FIG. 8 is an exploded view of the lighting device of FIG. 5.
FIG. 9 is a perspective view of the lighting device of FIG. 5.
FIG. 10 is a table displaying wattage to light output for 120V incandescent lamps.
DETAILED DESCRIPTION OF THE INVENTION With reference to FIGS. 1-4, the lighting device comprises a main body 4 with a screw-base interface 5 and a top cap 1. An insulative washer insert 8 is positioned between the main body 4 and the screw-base interface 5 so as to electrically isolate these pieces from each other. Contained within the main body 4 is a control circuit board 7. As noted in the figures, the LED's 3 are a threaded, screw-in variety and are inserted into sockets in the top cap 1. It should be noted that certain high-flux LED's may now consume 3 W, yet emit 200 lumens, approximately the same output as a 25 W incandescent light bulb. Therefore, the use of 3 such LED's, as shown in the figures, would emit 600 lumens and would be the equivalent of approximately a 45 W incandescent light bulb. Each additional 3 W high flux LED would add 200 lumens and approximate an incandescent light bulb of varying wattages according to the table shown in FIG. 10 (4 for 800 lumens, approximately equivalent to a 55 W incandescent bulb, 6 for 75 W, etc.). Heat concerns for LED's are significant, even given the lesser heat emitted by an LED as opposed to an incandescent light bulb, as heat can diminish efficiency and shorten LED lifespan. Balance is achieved by increasing the heat sink capabilities of the main body 4 and providing heat dissipative geometry, notably the fins 12 on the main body 4, to discourage overheating. Any geometry that would increase surface area (and thus contact with air) would tend to help in the dissipation of heat. The parallel fins 12 depicted are just one example of such geometry and are not to be deemed as limiting.
The socket structure for the embodiment depicted in FIGS. 1-4 comprises an insert 2 that lines the holes in the top cap and a socket base 6 residing in each insert 2. Connections, shown in FIG. 3, between the circuit board 7 and the socket bases 6 are made with wires 10. Circuit board 7 is connected to screw-base interface with wires 9. Power is then transmitted from the screw-in socket to the screw-base of the lighting device 5 and to the circuit board 7, which then configures and sends the power for use by the LEDs 3. As can be seen in FIG. 2, the top cap 1 is faceted 11 to aid in light dispersion. Different facet shapes and polishes may be used to create lighting effects according to what is known in the art. It should also be noted that the LED's 3 are removable and, therefore, replaceable. LED's 3 may be removed in the event of failure or based upon the desires of a consumer who may want a different color of LED utilized.
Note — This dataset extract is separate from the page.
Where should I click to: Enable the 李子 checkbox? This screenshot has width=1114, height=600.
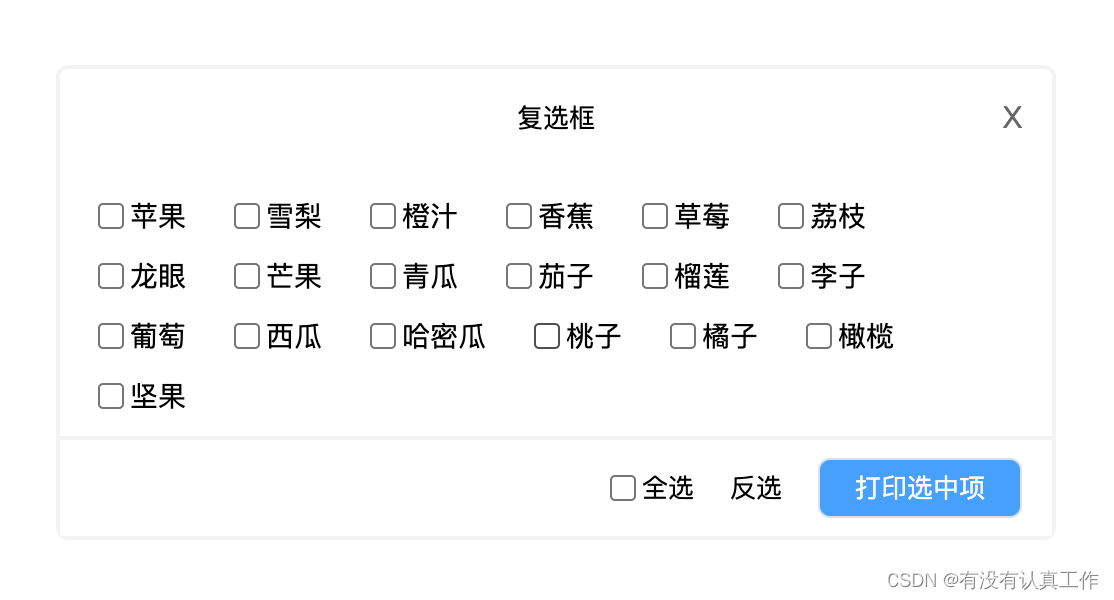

A second embodiment is shown in FIGS. 5-9. Like the first embodiment, the second embodiment features three LED's 26 inserted in the top cap 25, which is mounted on the main body 22, which is in turn mounted on a screw base 21 with an insulative washer 22. Circuit board 24 is contained within the main body 23 and is electrically connected to the screw base 21 through wires 28. With this embodiment, LED's 26 are secured with threaded washers 27 and are connected to the circuit board with wires 29. As the LED's 26 are directly connected to the circuit board 24 and each other, this embodiment is designed to be disposable as a unit and does not allow replacement of the LED's 26. The top cap 25 is also polished, with no facets. This is merely to depict a second option of finishing and is not intrinsic to this one embodiment.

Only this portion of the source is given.